Harris received 34 and 35 percent support respectively in the Edison and AP/VoteCast polls, but the Edison poll estimates the rural vote as 19 percent, which roughly corresponds to the narrow Census estimate, while the AP/VoteCast figures, which ask voters whether they live in rural areas or small towns, estimates the rural/small-town vote as 35 percent. (As shown in the two graphs below, the two kinds of estimate follow the same trajectory.) The latter figure is more indicative of the difficulties that Democrats face.
1. Democratic Presidential Vote by Location, 1976-2024 using strict census categories (compiled by Nicholas Jacobs)
A graph of a number of years
AI-generated content may be incorrect.
2. Democratic Presidential Vote 1976-2024 using broader criteria of rural and small town (compiled by Nicholas Jacobs)
A graph of a number of years
AI-generated content may be incorrect.
The Male Vote. Beginning in 1980, Democratic presidential candidates began enjoying more success among female than male voters. That is what the term “gender gap” referred to. In the 1992, 1996, 2008, 2012, and 2020 presidential elections, Democratic victories were attributable to this gender gap. But when Republicans won elections, they enjoyed rising success among male voters that overcame the Democratic gender gap. In 2016, Clinton’s margin among women allowed her to win the popular vote, but she did worse among men than Barack Obama had. In 2024, male voters went over to Trump by 13 points, easily overcoming Harris’s six-point margin among women. Key male constituencies included black males, among whom Trump gained 12 points from 2020, Latinos, among whom he gained 19 points, and young (18–29-year-old) men, among whom he gained 14 points.

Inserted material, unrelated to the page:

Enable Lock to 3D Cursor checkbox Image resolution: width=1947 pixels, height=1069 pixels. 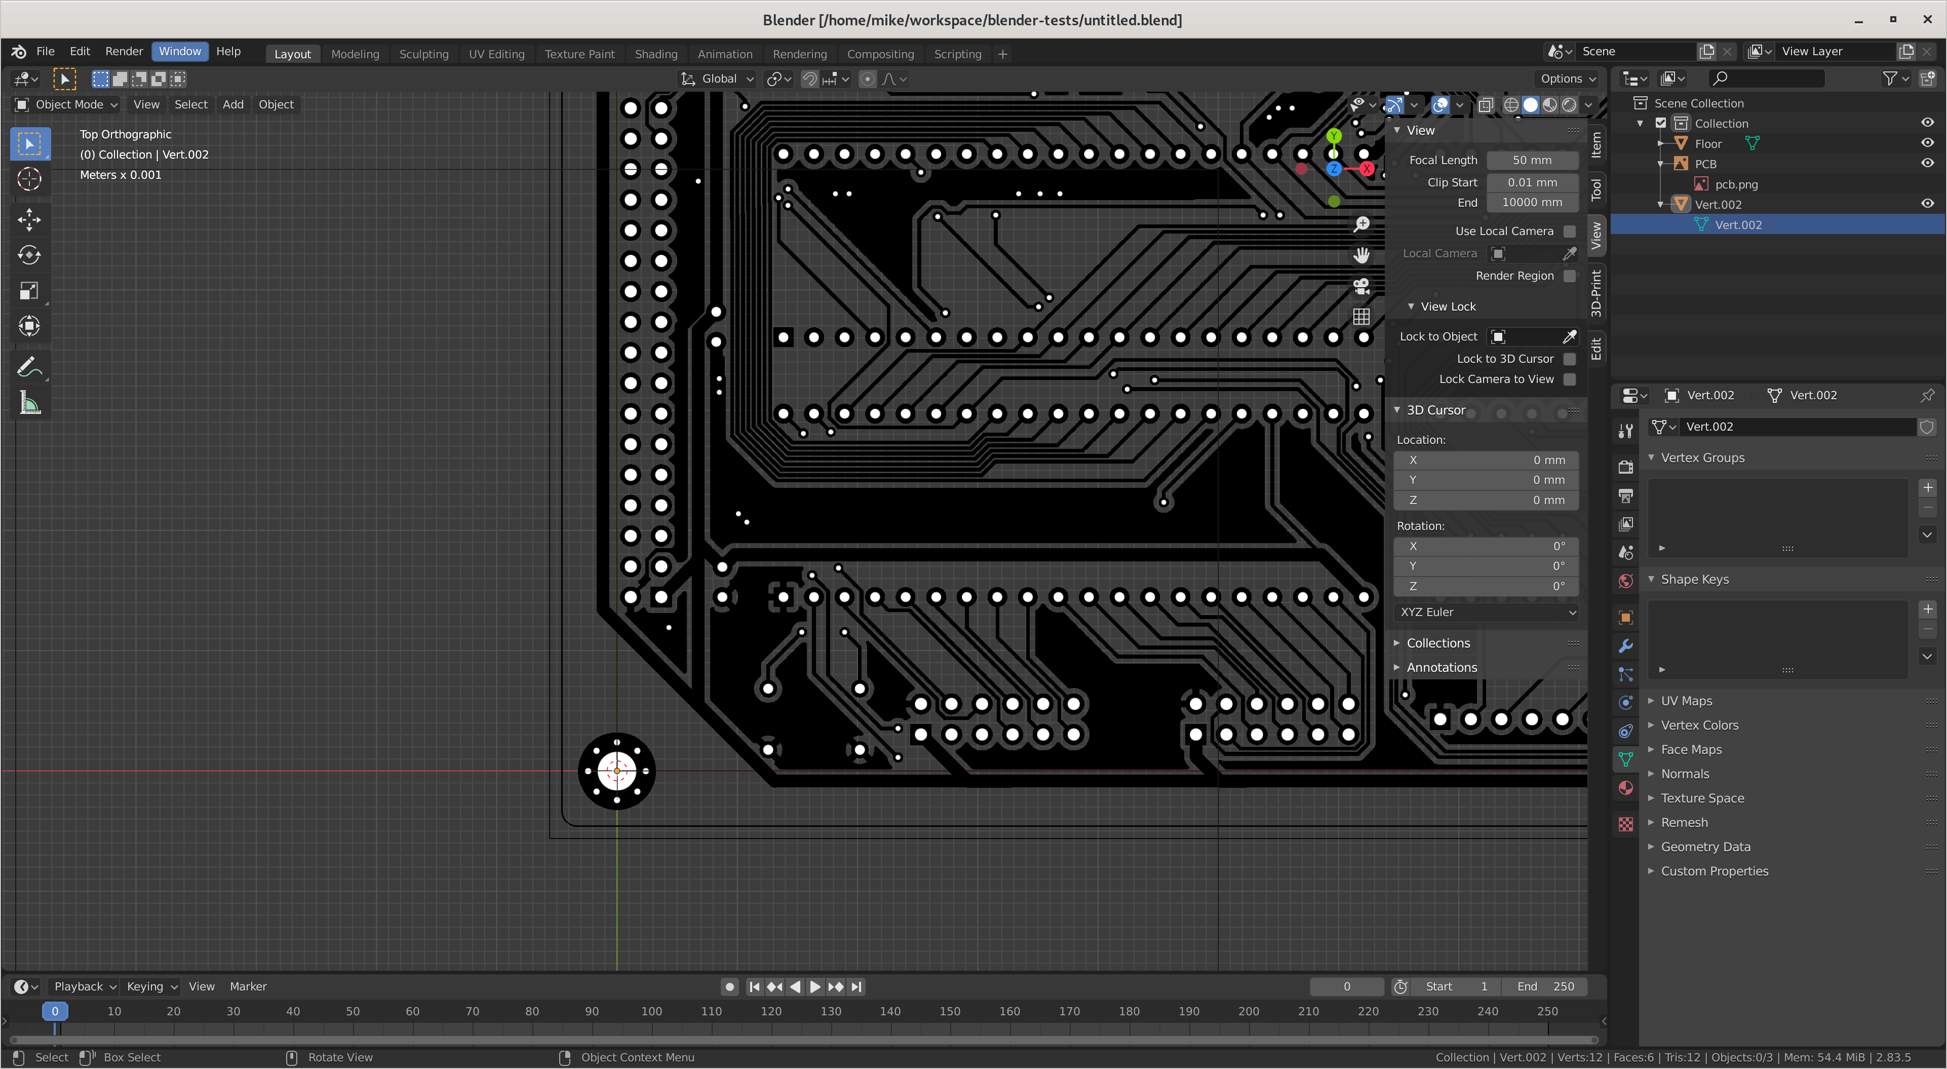tap(1569, 359)
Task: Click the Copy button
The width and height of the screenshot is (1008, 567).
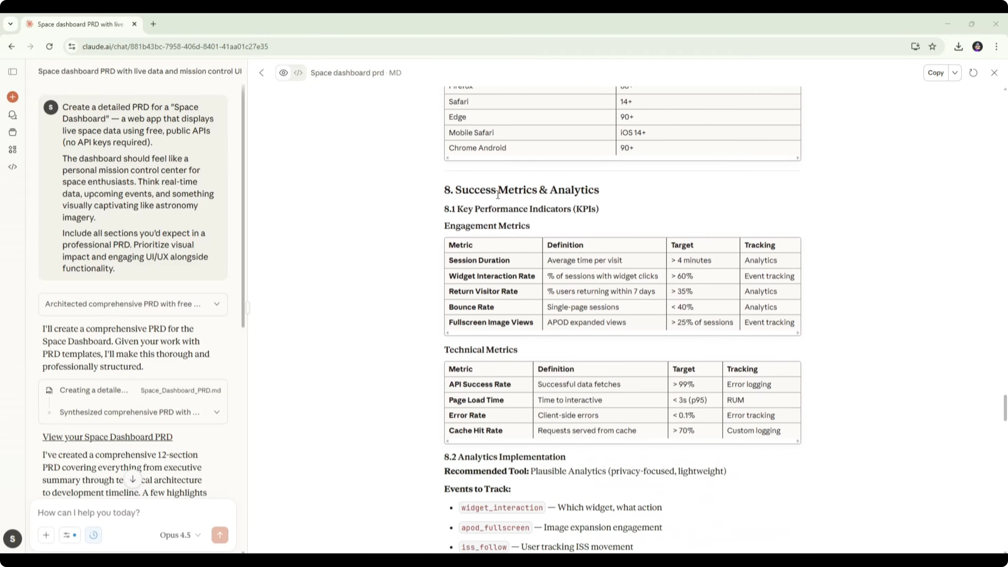Action: (x=936, y=73)
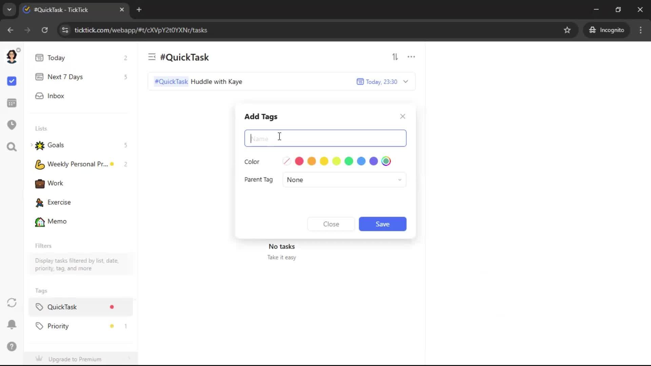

Because American presidential elections are decided by state totals in the Electoral College and senators are elected by states, the statewide configuration of votes is critical for control of the White House and the Senate. If you factor in the Democrats’ growing difficulties among rural and small-town voters and among voters without college degrees, you come out with an electoral map that gives an edge to Republicans despite Democratic success in large post-industrial metro centers and among the college-educated. Again, it is a matter of seeing 2024 as a continuation of 2016 rather than of 2020.
In 2016, Clinton lost six states that Obama had won twice: Pennsylvania, Michigan, Wisconsin, Iowa, Ohio, and Florida. The first three of these states were part of a “blue wall” that Democrats had won in every presidential election since 1992. Biden put these three states back in the Democratic column in 2020, but Harris lost them and the other three in 2024. And she lost Iowa, Ohio, and Florida in margins that suggested these states have now become part of a Republican “red wall.” Harris’s defeat in these states can’t simply be attributed to her being a weak candidate. Popular three-term incumbent Democratic Senators lost in Ohio and Pennsylvania, and two-term incumbent Tammy Baldwin barely squeaked by in Wisconsin.
If you look at the states that Democrats lost in 2016 and 2024, and if you include states like Missouri and Montana that were once swing states, you come up with two features that could show a trend to the Republicans. These states have a higher than the national average percentage of rural and small-town voters, and of voters without a college degree.